• [Rows showing where targets appear]:
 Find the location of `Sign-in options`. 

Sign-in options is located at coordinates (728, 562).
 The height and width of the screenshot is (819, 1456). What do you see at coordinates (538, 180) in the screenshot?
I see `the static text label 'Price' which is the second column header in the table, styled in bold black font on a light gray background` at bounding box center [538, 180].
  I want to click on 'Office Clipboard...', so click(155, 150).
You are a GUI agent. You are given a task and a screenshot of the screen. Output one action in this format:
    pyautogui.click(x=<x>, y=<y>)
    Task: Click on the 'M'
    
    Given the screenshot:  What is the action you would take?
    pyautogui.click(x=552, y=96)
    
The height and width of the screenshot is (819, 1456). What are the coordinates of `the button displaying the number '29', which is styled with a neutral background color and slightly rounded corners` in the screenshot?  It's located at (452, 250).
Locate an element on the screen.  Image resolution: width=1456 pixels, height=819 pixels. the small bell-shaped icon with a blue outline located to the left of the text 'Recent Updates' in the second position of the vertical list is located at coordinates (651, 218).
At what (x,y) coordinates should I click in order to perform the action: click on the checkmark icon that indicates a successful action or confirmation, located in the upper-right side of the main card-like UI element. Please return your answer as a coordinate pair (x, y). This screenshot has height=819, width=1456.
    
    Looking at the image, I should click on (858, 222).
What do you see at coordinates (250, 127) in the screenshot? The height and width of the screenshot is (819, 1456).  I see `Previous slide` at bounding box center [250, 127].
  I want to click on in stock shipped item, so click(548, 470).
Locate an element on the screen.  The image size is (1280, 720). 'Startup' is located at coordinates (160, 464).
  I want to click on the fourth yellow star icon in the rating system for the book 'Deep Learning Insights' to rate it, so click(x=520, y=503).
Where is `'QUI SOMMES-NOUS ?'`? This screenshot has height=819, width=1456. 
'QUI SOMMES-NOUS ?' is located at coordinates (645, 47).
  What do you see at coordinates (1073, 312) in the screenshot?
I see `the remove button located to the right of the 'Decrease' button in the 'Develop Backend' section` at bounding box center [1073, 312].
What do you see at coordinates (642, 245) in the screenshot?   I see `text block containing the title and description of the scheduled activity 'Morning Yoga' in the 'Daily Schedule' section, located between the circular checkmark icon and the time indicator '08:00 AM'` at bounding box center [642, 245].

• [Problem details]:
Copy all of the material above word for word, keeping every line unchanged.

• [Task output]:
 Find the location of `Sign-in options`. 

Sign-in options is located at coordinates (728, 562).
 The height and width of the screenshot is (819, 1456). What do you see at coordinates (538, 180) in the screenshot?
I see `the static text label 'Price' which is the second column header in the table, styled in bold black font on a light gray background` at bounding box center [538, 180].
  I want to click on 'Office Clipboard...', so click(155, 150).
You are a GUI agent. You are given a task and a screenshot of the screen. Output one action in this format:
    pyautogui.click(x=<x>, y=<y>)
    Task: Click on the 'M'
    
    Given the screenshot:  What is the action you would take?
    pyautogui.click(x=552, y=96)
    
The height and width of the screenshot is (819, 1456). What are the coordinates of `the button displaying the number '29', which is styled with a neutral background color and slightly rounded corners` in the screenshot?  It's located at (452, 250).
Locate an element on the screen.  Image resolution: width=1456 pixels, height=819 pixels. the small bell-shaped icon with a blue outline located to the left of the text 'Recent Updates' in the second position of the vertical list is located at coordinates (651, 218).
At what (x,y) coordinates should I click in order to perform the action: click on the checkmark icon that indicates a successful action or confirmation, located in the upper-right side of the main card-like UI element. Please return your answer as a coordinate pair (x, y). This screenshot has height=819, width=1456.
    
    Looking at the image, I should click on (858, 222).
What do you see at coordinates (250, 127) in the screenshot? The height and width of the screenshot is (819, 1456).  I see `Previous slide` at bounding box center [250, 127].
  I want to click on in stock shipped item, so click(548, 470).
Locate an element on the screen.  The image size is (1280, 720). 'Startup' is located at coordinates (160, 464).
  I want to click on the fourth yellow star icon in the rating system for the book 'Deep Learning Insights' to rate it, so click(x=520, y=503).
Where is `'QUI SOMMES-NOUS ?'`? This screenshot has height=819, width=1456. 
'QUI SOMMES-NOUS ?' is located at coordinates (645, 47).
  What do you see at coordinates (1073, 312) in the screenshot?
I see `the remove button located to the right of the 'Decrease' button in the 'Develop Backend' section` at bounding box center [1073, 312].
What do you see at coordinates (642, 245) in the screenshot?   I see `text block containing the title and description of the scheduled activity 'Morning Yoga' in the 'Daily Schedule' section, located between the circular checkmark icon and the time indicator '08:00 AM'` at bounding box center [642, 245].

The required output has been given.